*Problem requirements*:
Starting at the row that contains "This screenshot has width=773, height=479." and ending at the row that contains "will [x=26, y=98].", write out those rows again in full, and give nothing else. Scale every coordinate in the answers by 0.6 and round to whole numbers with halves going up, leaving all other text and numbers unchanged.

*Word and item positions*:
# # # # #

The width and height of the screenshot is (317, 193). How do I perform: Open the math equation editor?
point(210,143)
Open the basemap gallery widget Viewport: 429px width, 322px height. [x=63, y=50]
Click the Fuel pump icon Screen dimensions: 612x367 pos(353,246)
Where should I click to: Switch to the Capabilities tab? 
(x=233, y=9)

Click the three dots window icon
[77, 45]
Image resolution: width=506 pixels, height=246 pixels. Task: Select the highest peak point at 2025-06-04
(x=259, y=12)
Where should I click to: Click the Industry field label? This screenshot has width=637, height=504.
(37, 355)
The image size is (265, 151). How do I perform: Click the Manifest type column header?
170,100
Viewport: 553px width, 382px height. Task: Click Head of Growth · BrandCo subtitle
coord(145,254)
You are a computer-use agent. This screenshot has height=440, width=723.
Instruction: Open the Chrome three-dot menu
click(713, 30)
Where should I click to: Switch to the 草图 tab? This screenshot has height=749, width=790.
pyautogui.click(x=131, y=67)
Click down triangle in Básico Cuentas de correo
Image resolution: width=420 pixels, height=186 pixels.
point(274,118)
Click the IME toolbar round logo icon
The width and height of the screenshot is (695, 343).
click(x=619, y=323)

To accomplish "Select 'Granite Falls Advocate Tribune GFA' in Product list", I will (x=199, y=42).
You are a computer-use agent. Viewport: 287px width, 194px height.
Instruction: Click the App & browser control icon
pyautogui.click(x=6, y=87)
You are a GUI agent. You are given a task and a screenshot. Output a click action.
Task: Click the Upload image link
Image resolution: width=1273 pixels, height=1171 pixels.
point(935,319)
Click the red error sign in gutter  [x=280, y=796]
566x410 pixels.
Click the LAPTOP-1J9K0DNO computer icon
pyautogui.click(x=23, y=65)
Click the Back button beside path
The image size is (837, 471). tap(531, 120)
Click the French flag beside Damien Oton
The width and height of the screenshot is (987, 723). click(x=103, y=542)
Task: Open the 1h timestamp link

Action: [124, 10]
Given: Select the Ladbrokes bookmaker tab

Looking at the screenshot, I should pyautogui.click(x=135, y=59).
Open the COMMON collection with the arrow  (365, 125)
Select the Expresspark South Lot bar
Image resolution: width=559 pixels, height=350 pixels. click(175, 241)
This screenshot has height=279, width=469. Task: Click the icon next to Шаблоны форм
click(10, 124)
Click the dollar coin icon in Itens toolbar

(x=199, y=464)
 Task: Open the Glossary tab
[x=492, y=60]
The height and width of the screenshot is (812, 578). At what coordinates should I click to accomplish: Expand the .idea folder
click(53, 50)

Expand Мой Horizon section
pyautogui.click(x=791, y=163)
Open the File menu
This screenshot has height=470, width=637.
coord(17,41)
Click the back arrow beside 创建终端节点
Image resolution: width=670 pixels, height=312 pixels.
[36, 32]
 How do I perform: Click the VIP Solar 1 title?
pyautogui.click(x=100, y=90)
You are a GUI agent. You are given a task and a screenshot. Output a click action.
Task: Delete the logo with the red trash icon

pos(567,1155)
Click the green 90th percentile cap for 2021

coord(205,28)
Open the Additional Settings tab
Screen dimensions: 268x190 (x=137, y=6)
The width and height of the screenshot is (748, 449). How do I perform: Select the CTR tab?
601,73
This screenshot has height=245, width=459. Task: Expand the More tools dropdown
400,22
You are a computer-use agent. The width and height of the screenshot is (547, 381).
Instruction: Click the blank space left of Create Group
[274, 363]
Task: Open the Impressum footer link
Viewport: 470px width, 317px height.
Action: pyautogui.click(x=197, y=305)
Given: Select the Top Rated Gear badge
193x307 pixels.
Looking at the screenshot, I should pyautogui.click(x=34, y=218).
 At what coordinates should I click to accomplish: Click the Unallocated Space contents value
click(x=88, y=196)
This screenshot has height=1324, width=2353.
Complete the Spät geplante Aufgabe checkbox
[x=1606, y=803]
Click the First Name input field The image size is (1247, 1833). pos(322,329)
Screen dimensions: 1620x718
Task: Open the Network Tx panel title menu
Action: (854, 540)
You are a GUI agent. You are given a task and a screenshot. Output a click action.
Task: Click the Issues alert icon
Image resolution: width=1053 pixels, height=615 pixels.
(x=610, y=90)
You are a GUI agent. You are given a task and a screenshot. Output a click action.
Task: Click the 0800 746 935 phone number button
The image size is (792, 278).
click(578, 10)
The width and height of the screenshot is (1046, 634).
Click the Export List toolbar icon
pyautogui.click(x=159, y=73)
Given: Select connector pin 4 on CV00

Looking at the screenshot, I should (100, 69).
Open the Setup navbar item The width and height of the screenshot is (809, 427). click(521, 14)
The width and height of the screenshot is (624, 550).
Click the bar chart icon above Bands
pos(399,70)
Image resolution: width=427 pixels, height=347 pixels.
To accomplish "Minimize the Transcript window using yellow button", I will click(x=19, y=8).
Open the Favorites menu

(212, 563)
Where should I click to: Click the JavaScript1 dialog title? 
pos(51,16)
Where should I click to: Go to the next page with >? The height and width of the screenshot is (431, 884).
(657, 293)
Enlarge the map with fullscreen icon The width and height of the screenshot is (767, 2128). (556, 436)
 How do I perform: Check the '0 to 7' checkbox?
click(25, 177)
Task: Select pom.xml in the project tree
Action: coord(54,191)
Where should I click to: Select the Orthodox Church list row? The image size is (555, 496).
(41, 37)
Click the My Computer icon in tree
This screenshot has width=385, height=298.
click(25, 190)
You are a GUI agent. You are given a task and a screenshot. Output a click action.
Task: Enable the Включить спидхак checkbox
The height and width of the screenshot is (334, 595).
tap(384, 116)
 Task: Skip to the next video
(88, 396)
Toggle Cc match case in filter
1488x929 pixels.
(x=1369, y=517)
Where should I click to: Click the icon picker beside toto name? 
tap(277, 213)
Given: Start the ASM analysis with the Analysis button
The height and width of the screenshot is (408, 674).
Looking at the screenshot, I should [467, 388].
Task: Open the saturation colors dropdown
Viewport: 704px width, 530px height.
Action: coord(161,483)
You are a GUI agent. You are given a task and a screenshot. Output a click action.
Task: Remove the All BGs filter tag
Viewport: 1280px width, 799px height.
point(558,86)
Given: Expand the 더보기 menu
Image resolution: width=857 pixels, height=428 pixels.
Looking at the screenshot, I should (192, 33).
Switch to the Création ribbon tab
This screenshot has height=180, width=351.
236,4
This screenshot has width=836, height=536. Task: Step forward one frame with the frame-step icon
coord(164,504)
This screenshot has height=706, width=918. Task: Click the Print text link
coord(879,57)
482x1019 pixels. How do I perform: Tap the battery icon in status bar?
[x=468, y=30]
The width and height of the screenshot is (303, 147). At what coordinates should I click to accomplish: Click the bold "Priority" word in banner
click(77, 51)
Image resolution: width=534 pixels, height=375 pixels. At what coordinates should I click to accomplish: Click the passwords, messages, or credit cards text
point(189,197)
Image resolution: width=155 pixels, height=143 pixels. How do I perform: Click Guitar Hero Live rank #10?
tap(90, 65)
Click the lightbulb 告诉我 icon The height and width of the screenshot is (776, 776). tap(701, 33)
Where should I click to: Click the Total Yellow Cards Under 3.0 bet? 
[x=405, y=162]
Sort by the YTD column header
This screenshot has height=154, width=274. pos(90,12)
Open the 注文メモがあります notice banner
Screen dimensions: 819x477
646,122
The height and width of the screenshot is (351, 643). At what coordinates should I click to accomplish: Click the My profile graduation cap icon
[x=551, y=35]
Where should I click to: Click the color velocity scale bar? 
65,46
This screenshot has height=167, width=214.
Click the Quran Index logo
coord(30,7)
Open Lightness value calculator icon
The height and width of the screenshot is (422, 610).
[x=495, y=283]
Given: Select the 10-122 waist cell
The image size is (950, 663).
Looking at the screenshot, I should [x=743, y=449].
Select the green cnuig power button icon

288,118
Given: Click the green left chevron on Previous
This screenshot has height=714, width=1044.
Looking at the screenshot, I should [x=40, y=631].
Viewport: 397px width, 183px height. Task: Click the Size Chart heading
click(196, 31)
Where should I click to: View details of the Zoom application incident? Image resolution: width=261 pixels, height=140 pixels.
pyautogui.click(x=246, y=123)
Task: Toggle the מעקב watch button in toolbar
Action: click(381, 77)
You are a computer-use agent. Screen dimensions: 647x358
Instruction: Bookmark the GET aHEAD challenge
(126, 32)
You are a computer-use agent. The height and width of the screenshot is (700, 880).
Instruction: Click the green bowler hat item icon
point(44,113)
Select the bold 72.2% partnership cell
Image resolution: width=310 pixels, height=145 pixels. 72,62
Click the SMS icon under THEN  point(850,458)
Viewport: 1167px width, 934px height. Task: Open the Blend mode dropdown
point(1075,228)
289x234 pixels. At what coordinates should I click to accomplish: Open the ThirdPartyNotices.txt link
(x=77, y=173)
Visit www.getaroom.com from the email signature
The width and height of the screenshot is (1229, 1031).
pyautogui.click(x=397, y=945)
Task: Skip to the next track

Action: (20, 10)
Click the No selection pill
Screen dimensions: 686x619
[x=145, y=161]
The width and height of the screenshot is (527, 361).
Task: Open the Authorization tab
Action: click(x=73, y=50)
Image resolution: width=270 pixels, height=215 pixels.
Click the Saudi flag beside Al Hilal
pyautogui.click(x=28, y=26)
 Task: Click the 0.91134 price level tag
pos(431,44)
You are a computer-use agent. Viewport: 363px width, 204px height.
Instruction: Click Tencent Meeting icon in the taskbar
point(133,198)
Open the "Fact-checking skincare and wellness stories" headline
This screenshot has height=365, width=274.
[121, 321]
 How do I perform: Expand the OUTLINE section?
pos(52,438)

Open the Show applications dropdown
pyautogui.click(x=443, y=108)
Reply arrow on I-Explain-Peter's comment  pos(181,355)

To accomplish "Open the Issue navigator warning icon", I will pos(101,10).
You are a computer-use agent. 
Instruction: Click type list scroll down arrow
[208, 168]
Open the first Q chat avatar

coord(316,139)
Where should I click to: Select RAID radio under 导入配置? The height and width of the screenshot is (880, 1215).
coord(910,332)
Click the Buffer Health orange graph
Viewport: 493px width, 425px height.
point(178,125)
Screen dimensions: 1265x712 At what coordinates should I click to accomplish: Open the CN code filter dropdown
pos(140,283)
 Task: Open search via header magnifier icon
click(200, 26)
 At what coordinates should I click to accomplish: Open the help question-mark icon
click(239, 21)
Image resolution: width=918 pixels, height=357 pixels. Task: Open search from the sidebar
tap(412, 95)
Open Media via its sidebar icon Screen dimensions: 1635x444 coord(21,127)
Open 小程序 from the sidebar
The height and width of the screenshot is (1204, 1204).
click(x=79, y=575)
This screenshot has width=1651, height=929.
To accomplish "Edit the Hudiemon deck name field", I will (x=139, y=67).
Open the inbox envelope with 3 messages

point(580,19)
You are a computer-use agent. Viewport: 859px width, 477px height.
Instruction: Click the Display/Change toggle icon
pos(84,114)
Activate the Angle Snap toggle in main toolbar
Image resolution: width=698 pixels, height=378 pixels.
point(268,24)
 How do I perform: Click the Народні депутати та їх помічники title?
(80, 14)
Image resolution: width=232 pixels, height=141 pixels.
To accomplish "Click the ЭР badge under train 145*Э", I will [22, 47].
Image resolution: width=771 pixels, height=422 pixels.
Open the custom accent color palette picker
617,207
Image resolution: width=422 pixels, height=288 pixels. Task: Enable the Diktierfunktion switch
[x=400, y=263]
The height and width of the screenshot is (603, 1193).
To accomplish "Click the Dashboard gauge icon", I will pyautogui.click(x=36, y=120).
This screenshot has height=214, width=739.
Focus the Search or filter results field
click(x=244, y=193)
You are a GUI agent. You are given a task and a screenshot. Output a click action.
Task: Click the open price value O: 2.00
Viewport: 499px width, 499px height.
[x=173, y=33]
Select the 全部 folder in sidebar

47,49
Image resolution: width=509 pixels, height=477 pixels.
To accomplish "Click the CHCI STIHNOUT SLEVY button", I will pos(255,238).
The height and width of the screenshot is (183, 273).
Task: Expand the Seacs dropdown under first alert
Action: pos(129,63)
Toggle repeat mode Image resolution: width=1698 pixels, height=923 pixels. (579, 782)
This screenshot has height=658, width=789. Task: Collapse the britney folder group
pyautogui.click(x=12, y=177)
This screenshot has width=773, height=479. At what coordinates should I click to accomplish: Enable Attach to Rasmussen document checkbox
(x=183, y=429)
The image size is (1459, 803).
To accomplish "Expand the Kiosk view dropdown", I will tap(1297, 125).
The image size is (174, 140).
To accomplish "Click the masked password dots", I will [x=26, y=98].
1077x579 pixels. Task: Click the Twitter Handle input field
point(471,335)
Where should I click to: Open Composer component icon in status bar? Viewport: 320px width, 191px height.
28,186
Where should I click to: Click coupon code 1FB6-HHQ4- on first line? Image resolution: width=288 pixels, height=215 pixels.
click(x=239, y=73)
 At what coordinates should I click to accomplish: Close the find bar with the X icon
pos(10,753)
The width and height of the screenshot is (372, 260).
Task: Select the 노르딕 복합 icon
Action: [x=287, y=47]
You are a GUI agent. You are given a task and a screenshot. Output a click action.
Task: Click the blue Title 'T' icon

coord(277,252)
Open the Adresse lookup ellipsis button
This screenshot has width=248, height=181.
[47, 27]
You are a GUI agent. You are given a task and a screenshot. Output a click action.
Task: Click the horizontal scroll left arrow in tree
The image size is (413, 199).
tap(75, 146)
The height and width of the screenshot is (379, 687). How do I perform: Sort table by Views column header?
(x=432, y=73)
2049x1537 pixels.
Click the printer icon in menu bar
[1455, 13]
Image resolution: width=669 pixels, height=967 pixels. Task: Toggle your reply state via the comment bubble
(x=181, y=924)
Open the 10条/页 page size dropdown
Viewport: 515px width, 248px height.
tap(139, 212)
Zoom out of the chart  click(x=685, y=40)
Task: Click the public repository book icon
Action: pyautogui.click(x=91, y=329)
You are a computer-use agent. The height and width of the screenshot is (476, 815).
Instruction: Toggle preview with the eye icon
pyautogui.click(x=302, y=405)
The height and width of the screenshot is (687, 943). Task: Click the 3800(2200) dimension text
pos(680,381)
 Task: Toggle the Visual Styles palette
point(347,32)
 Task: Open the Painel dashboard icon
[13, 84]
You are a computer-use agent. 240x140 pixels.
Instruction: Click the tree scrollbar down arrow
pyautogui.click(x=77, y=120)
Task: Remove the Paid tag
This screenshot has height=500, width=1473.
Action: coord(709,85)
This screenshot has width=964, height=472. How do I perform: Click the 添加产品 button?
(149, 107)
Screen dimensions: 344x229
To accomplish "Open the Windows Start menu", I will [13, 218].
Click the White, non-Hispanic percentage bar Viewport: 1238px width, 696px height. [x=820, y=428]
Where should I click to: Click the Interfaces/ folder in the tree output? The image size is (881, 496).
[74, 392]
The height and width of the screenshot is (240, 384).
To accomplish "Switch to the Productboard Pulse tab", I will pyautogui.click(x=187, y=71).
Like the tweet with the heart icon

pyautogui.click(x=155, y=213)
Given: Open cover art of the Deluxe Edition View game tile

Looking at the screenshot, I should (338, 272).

# # # # #

*Solution to this task*:
This screenshot has width=773, height=479. At what coordinates should I click to accomplish: Enable Attach to Rasmussen document checkbox
(x=110, y=257)
The image size is (1459, 803).
To accomplish "Expand the Kiosk view dropdown", I will tap(778, 75).
The image size is (174, 140).
To accomplish "Click the masked password dots", I will [x=16, y=59].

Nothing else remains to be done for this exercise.